Wenn Hauseinfahrten durch fremde Autos verparkt sind, der Nachbar laute Feste bis spät in die Nacht veranstaltet und Südtiroler Studenten sich einen Dreck um Park- und Halteverbote scheren, dann wählen Innsbrucker Bürger immer öfter die Nummer des städtischen Sicherheitsdienstes MÜG. 3.500 Mal rückten die 18 Mitarbeiter in diesem Jahr aus, das sind zehn Einsätze pro Tag weniger für die Innsbrucker Polizei, die deswegen um wichtigere Dinge kümmern kann. "Wir nehmen der Polizei nichts weg", erklärte Amtsvorstand Elmar Rizzoli am Freitag, "wir nehmen Aufgaben wahr, für die die Polizei eigentlich gar nicht zuständig ist."

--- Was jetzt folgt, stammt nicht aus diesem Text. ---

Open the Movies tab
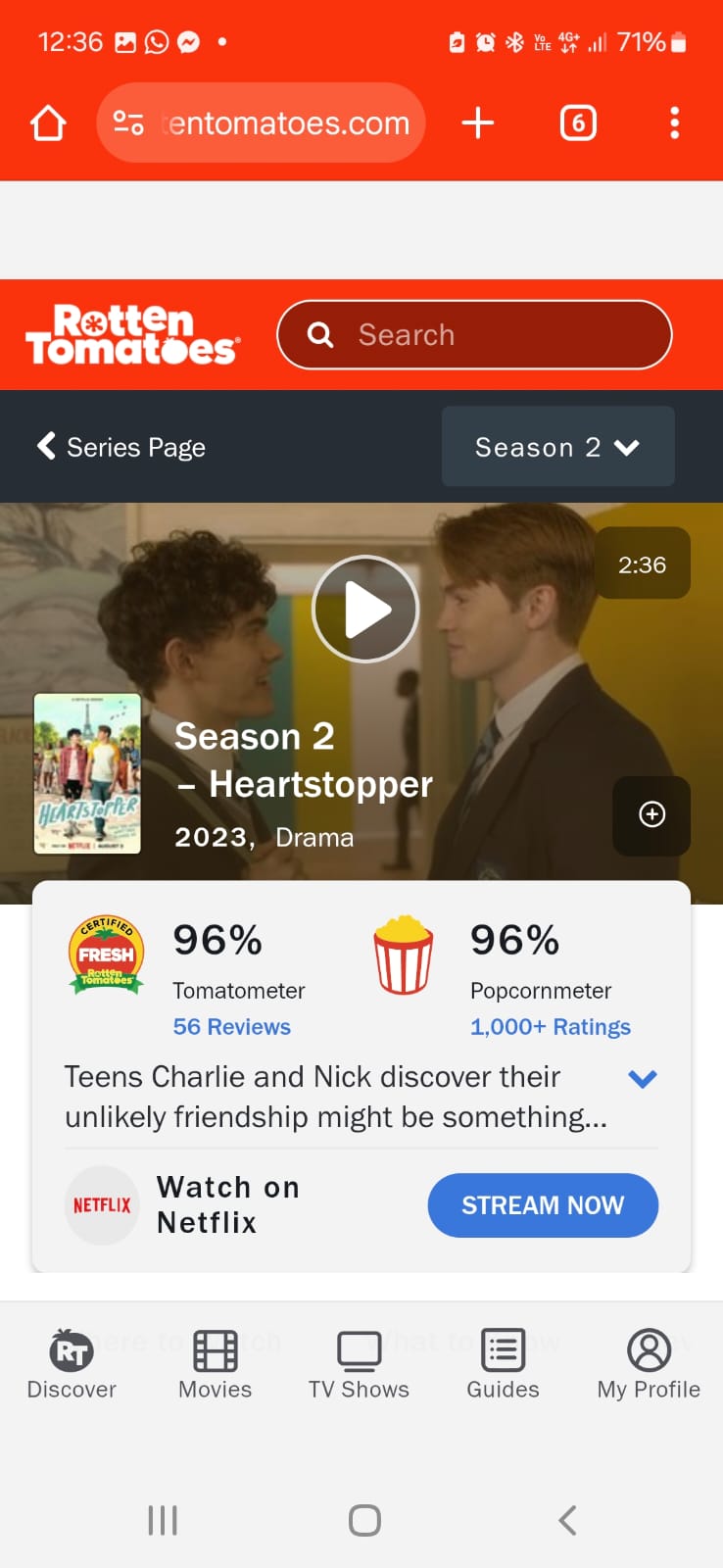723x1568 pixels. 216,1364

Die Zusammenarbeit mit der Bundespolizeidirektion Innsbruck funktioniere ausgezeichnet: "Viele Städte beneiden uns darum."
Seit einem Jahr ist die MÜG auch für die Überwachung des Verkehrs in nicht gebührenpflichtigen Kurzparkzonen zuständig. Die Anzahl der Verwaltungsstrafverfahren ist seitdem explodiert. Mit Schikane habe das nichts zu tun, betont Rizzoli, der Fokus liege auf Anwohnerparkzonen, Bushaltestellen und Behindertenparkplätzen. 720.000 Euro nahm die Stadt an Strafgeldern ein. Durch verstärkte Überwachung entstehe der Bevölkerung ein Mehrwert, so BM Oppitz-Plörer.